* _PASSAGE PROVIDED_:
# 300k to invest



## Mary17 (15 Feb 2018)

Simple situation. 300k spare cash, no other debts.  Unemployed.  Need to create an income of 250 to 300 a week from the 300k while keeping it intact as much as possible.  Is buying a rental property the way to go or are there any better choices.  No risky business please.  Thanks.


----------



## Boyd (15 Feb 2018)

Hi, and welcome to AAM.

If it's a simple situation, i'll give a simple answer - put it in the bank and withdrawn E250 to E300 per week.

If you want a better answer that than, you need to give much more information. You don't say how old you are, or how long you expect/hope/need this money to last. You say you are unemployed, are you ever planning to work again or is this E300K you set for life? Are you getting any other income (social welfare etc) in addition to your draw down from this? Are you renting? Do you own a house? What is your risk level e.g. what if this dropped to E150K overnight, what would you do then? "No risky business please" - what does that mean? etc. etc.


----------



## Mary17 (15 Feb 2018)

Hi and thanks for the quick reply.   Without saying too much the ideal situation would be to have an income from the 300k for the next 10/15 years and still have most or all of the capital intact at that stage for my retirement so I don't want to risk losing it all.  Unlikely I will work again other than maybe some small part time work.  Own my own house.  No other income at the moment.


----------



## Boyd (15 Feb 2018)

Mary17 said:


> Without saying too much....


 That's my point. Its hard to give reasonable advice if you are only giving breadcrumbs of details 

Taking your numbers and doing some "back of napkin calculations", you say want to draw down E300 per week, with most/all of the capital intact, for 10-15 years? That would mean you would spend E300 * 52 = E15600 per year. This is (15600 * 100) / 300000 = 5.2% of the capital being spent per annum, so to keep the capital intact, you would need an investment return of 5.2% after tax, consistently over the 10 or 15 years. IMO that is not possible, and certainly not guaranteeable.

* _WHAT THE EXERCISE ASKS_:
Continue the forum thread above about investing 300k, starting right after its last sentence.

* _STORED DATA_:
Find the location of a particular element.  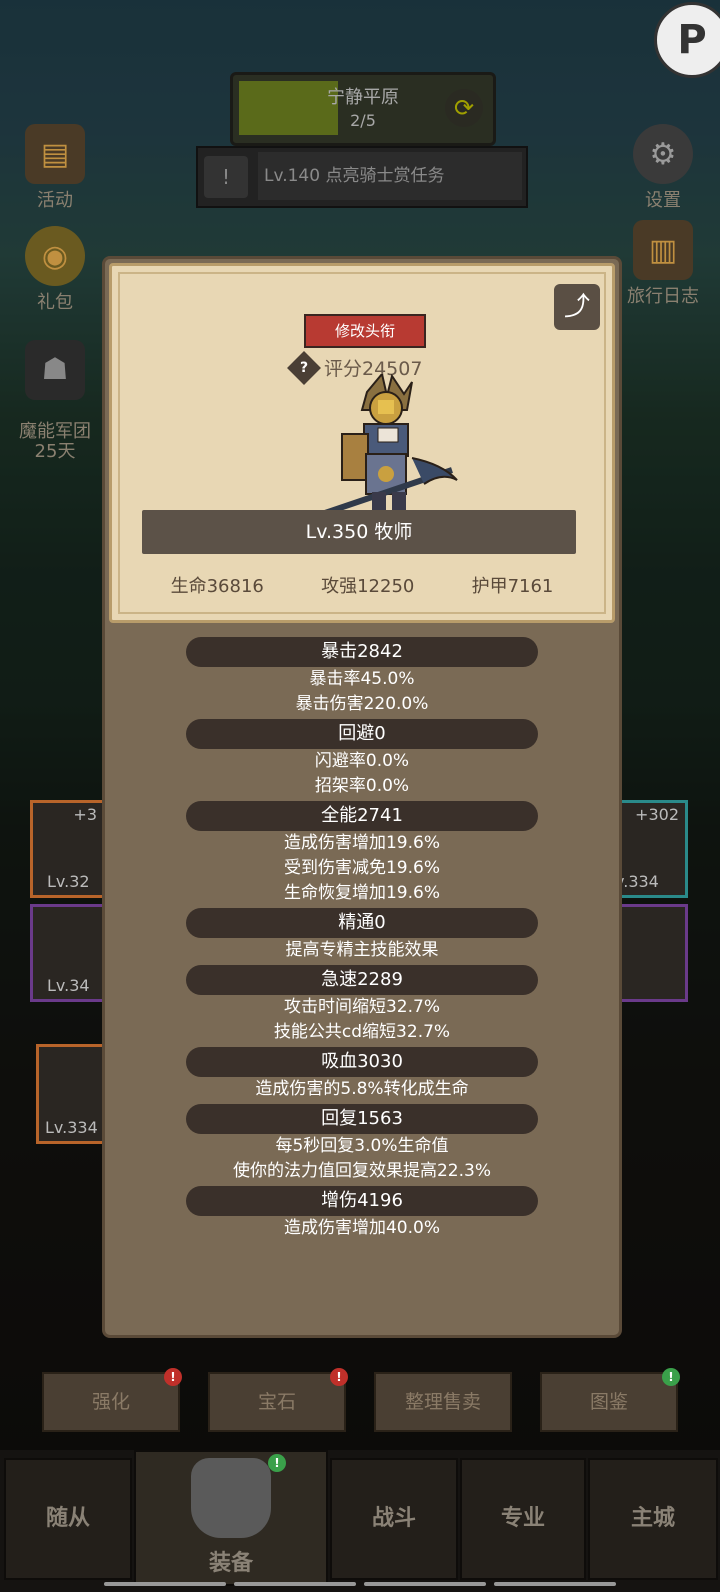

* _ANSWER SPACE_:
I think you need to either revise (down) your E15K per year spending expectations, or else plan for likely hook that the E300K capital will be quite eroded in 15 years, unless you get very very favourable returns on some investment.


----------



## Jim2007 (15 Feb 2018)

Preserving your capital and generating the kind of income you want is just not possible.  The higher the desired income, the higher the risk involved of loosing your capital and that is a fact.

Historical evidence as opposed to Irish opinion, considers property investing to be a very risking undertaking especially if you are going to put all you your cash into one building.  General opinion would be that a well balanced portfolio of equities, bonds, property etc.. would be the lowest risk option, but even then the likely return would be somewhere between about 5% to 8% gross.  Which would be along way short of your desired after tax income.  And of course your investment would still be exposed to market risk.  A well balanced portfolio, could see a drop of as much as say 30% in a down market although generally speaking it would recover quicker that say property alone.  Never the less, if you absolutely need to get out of the market at a specific point and could not wait then you might have to accept a capital loss.

Is there a specific reason you need the capital in tact at the point of retirement?  One would assume you still need the income in retirement?


----------



## Mary17 (15 Feb 2018)

Thank you both, sorry to be so vague.  I appreciate your replies.  It might be best if I go and speak with an adviser, if you have any recommendations, please let me know, thanks.


----------



## delfio (15 Feb 2018)

Mary17

Are you living in a town or in an area where there is a shortage of rented properties. Would you consider purchasing a two bed apartment to let you and then put your remaining capital in a high interest savings account, if you can find one!
In 10 or 15 years time you can always sell it on and hopefully get your original investment back.  As you are not working, you pay minimal if no tax on the rental income. You would need to register with revenue but that would also enable you to pay PRSI contributions towards your state pension.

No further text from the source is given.